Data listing
══════════
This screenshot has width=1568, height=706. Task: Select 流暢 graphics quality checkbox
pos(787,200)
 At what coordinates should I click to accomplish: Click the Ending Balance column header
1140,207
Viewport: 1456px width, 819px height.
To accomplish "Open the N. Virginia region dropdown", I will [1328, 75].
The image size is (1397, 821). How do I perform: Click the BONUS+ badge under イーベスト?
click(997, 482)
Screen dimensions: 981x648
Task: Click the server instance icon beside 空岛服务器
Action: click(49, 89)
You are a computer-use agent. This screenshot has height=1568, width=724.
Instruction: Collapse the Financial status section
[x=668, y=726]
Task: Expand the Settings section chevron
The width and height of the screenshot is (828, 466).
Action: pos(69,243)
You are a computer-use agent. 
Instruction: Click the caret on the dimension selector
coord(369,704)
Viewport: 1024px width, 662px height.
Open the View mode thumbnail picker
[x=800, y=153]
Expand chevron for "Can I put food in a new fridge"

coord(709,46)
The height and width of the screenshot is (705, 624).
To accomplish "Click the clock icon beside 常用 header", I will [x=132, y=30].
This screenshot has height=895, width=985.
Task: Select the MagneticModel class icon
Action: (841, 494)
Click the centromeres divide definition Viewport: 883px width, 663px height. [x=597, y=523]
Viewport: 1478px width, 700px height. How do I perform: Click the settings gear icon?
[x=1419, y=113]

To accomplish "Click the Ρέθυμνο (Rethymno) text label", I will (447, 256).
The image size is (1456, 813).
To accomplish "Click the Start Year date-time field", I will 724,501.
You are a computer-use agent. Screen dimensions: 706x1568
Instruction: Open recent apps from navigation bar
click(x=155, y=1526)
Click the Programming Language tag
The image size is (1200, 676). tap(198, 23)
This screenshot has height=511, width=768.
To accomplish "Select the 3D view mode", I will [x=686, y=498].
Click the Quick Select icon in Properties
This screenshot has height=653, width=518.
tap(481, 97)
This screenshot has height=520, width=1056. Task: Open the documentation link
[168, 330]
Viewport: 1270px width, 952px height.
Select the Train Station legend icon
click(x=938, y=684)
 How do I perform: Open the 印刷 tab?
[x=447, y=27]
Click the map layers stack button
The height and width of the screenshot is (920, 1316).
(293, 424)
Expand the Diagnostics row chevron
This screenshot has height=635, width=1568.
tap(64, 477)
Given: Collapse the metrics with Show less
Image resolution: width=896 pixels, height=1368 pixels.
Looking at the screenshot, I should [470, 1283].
══════════
=== Stated exercise ===
Format the lines of the data listing above as a JSON list of strings, one string per line, skipping blank lines.

=== Result ===
[
  "This screenshot has width=1568, height=706. Task: Select 流暢 graphics quality checkbox",
  "pos(787,200)",
  " At what coordinates should I click to accomplish: Click the Ending Balance column header",
  "1140,207",
  "Viewport: 1456px width, 819px height.",
  "To accomplish \"Open the N. Virginia region dropdown\", I will [1328, 75].",
  "The image size is (1397, 821). How do I perform: Click the BONUS+ badge under イーベスト?",
  "click(997, 482)",
  "Screen dimensions: 981x648",
  "Task: Click the server instance icon beside 空岛服务器",
  "Action: click(49, 89)",
  "You are a computer-use agent. This screenshot has height=1568, width=724.",
  "Instruction: Collapse the Financial status section",
  "[x=668, y=726]",
  "Task: Expand the Settings section chevron",
  "The width and height of the screenshot is (828, 466).",
  "Action: pos(69,243)",
  "You are a computer-use agent. ",
  "Instruction: Click the caret on the dimension selector",
  "coord(369,704)",
  "Viewport: 1024px width, 662px height.",
  "Open the View mode thumbnail picker",
  "[x=800, y=153]",
  "Expand chevron for \"Can I put food in a new fridge\"",
  "coord(709,46)",
  "The height and width of the screenshot is (705, 624).",
  "To accomplish \"Click the clock icon beside 常用 header\", I will [x=132, y=30].",
  "This screenshot has height=895, width=985.",
  "Task: Select the MagneticModel class icon",
  "Action: (841, 494)",
  "Click the centromeres divide definition Viewport: 883px width, 663px height. [x=597, y=523]",
  "Viewport: 1478px width, 700px height. How do I perform: Click the settings gear icon?",
  "[x=1419, y=113]",
  "To accomplish \"Click the Ρέθυμνο (Rethymno) text label\", I will (447, 256).",
  "The image size is (1456, 813).",
  "To accomplish \"Click the Start Year date-time field\", I will 724,501.",
  "You are a computer-use agent. Screen dimensions: 706x1568",
  "Instruction: Open recent apps from navigation bar",
  "click(x=155, y=1526)",
  "Click the Programming Language tag",
  "The image size is (1200, 676). tap(198, 23)",
  "This screenshot has height=511, width=768.",
  "To accomplish \"Select the 3D view mode\", I will [x=686, y=498].",
  "Click the Quick Select icon in Properties",
  "This screenshot has height=653, width=518.",
  "tap(481, 97)",
  "This screenshot has height=520, width=1056. Task: Open the documentation link",
  "[168, 330]",
  "Viewport: 1270px width, 952px height.",
  "Select the Train Station legend icon",
  "click(x=938, y=684)",
  " How do I perform: Open the 印刷 tab?",
  "[x=447, y=27]",
  "Click the map layers stack button",
  "The height and width of the screenshot is (920, 1316).",
  "(293, 424)",
  "Expand the Diagnostics row chevron",
  "This screenshot has height=635, width=1568.",
  "tap(64, 477)",
  "Given: Collapse the metrics with Show less",
  "Image resolution: width=896 pixels, height=1368 pixels.",
  "Looking at the screenshot, I should [470, 1283]."
]